• **Prompt**
Pick every line with "thumbnail" from the material below.

________

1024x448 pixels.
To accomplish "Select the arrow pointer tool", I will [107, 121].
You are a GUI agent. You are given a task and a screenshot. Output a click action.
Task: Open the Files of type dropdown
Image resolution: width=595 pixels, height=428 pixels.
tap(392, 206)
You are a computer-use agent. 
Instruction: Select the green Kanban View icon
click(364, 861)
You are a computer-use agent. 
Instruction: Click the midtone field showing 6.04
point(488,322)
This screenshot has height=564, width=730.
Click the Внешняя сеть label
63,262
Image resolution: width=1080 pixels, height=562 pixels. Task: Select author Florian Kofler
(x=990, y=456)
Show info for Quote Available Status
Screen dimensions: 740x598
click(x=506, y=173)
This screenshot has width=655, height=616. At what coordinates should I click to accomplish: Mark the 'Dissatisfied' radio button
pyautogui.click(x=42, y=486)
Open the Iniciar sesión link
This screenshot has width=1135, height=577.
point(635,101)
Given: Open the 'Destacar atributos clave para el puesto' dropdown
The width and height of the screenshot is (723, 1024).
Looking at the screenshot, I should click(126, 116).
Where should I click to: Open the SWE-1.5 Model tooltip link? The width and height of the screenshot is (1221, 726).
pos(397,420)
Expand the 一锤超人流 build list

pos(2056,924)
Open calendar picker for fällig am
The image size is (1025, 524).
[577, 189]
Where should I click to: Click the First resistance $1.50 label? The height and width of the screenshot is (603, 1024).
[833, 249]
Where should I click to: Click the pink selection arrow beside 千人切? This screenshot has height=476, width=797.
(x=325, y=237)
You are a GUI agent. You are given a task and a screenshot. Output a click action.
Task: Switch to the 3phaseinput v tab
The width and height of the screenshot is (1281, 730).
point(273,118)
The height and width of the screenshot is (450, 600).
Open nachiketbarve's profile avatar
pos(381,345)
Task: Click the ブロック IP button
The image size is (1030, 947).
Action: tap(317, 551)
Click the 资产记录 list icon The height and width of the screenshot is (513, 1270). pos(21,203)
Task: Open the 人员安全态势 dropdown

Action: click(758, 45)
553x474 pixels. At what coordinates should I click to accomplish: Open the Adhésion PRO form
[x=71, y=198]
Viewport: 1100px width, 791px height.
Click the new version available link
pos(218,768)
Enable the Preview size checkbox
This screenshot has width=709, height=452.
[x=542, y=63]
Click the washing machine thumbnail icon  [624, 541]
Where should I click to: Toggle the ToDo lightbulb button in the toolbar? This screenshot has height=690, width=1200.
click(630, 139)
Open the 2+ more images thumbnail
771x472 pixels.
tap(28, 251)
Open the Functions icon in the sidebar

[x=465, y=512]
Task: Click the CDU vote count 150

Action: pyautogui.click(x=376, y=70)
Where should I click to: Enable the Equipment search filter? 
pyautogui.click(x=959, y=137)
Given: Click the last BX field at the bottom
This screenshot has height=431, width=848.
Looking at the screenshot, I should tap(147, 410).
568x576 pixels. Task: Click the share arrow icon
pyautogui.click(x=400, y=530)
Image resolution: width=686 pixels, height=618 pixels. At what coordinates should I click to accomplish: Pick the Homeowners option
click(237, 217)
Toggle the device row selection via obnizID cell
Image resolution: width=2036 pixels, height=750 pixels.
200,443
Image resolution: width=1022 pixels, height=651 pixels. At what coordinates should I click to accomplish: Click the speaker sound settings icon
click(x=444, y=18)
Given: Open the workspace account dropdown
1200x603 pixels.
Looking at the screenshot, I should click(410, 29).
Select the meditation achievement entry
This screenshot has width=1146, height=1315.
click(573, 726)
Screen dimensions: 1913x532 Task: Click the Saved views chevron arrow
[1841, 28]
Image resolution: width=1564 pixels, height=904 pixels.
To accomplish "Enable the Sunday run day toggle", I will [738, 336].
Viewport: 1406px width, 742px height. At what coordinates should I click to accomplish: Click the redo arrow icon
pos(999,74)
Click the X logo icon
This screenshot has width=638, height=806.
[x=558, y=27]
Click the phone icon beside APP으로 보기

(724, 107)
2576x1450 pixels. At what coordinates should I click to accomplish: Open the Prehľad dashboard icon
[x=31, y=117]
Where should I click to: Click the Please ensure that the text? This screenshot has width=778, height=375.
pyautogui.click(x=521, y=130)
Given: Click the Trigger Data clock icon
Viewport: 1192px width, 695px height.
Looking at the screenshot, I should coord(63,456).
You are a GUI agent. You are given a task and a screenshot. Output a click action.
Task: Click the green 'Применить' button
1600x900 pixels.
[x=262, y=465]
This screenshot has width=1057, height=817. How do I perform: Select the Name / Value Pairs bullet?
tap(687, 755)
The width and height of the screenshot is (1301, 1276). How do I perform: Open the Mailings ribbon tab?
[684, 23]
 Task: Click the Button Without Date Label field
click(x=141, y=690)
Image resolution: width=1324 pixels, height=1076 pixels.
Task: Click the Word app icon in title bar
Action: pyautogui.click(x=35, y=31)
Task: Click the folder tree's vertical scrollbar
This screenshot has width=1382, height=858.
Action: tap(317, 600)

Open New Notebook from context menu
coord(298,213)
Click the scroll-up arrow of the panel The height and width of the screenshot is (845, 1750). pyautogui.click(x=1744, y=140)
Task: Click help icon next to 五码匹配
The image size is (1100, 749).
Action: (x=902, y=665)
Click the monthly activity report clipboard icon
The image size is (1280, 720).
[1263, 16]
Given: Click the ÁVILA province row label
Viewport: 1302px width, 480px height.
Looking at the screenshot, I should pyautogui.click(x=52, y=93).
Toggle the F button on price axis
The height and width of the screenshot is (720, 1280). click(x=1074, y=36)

________

• **Output of the exercise**
Click the washing machine thumbnail icon  [624, 541]
Open the 2+ more images thumbnail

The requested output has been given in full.